Start Text to read

[Date Prev][Date Next][Thread Prev][Thread Next][Date Index][Thread Index]

[HTCondor-users] MPI issue with condor on Windows



Hello,

 

There is one problem for me regarding MPI (mpich2) with condor on Windows.

I followed the instructions from condor manual to set the configurations for parallel job. Following link also provides many useful information:

http://www.itk.org/Wiki/Proposals:Condor

 

Most things are fine, and the MPI job can be executed successfully with condor on single execute machine.

But there is one problem for job executing on two machines.

 

==== My Condor configurations =====

Condor version: 8.4.1

submit: submit machine, central manager

execute-1: execute machine 1, with 20 cpus

execute-2: execute machine 2, with 20 cpus

MPI: mpich2-1.4.1p1-x86-64

MPI application: app.exe

===============================

 

For instance, when I set machine_count = 30 in the parallel submit file. The 30 cpus are correctly claimed, e.g. 20 on execute-1 and 10 on execute-2.

But the job is only executed on execute-1 machine. There are 30 app.exe daemons one execute-1, and no this daemon on execute-2.

Given that there are only 20 cpus on execute-1.

The job is finished like this: 20 app.exe daemons are executed firstly, once there are free resource, the remaining 10 daemons begin to run.

 

On execute-2 machine, there are only 10 condor_starter daemons, no app.exe daemon.

 

I will appreciate very much if someone could give some help on this, and I have digged this problem for few days, but still failed.

 

If further information is needed, let me know. Thanks.

 

 

 

Best regards,

Linlin

End Text to read
Start Information supplied

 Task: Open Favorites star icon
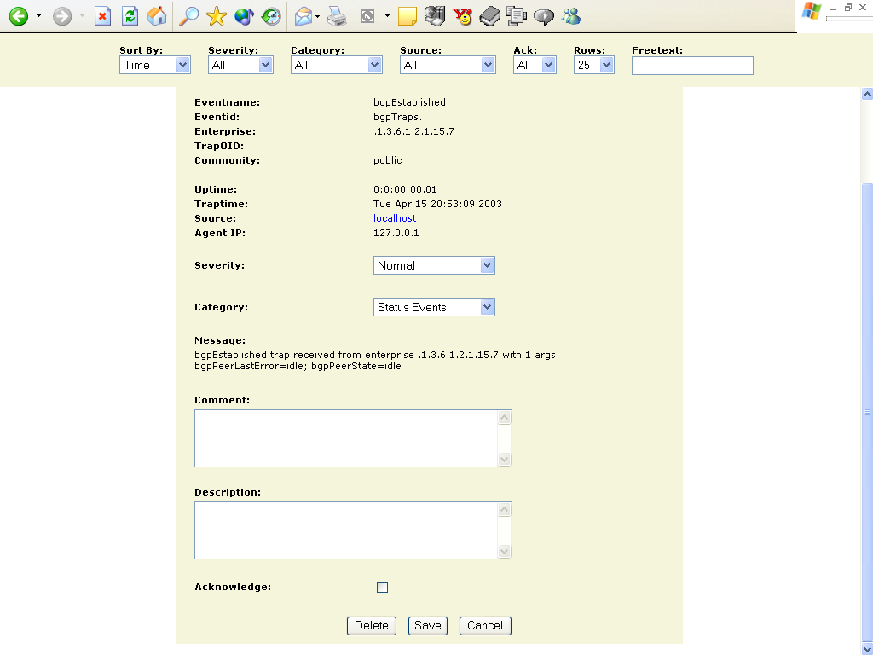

End Information supplied

* _Task objective_:
Retype the portion of the forum post on running MPI with Condor under Windows from "For instance, when" up to and including "no app.exe daemon.", word for word.

* _Exercise answer_:
For instance, when I set machine_count = 30 in the parallel submit file. The 30 cpus are correctly claimed, e.g. 20 on execute-1 and 10 on execute-2.

But the job is only executed on execute-1 machine. There are 30 app.exe daemons one execute-1, and no this daemon on execute-2.

Given that there are only 20 cpus on execute-1.

The job is finished like this: 20 app.exe daemons are executed firstly, once there are free resource, the remaining 10 daemons begin to run.

 

On execute-2 machine, there are only 10 condor_starter daemons, no app.exe daemon.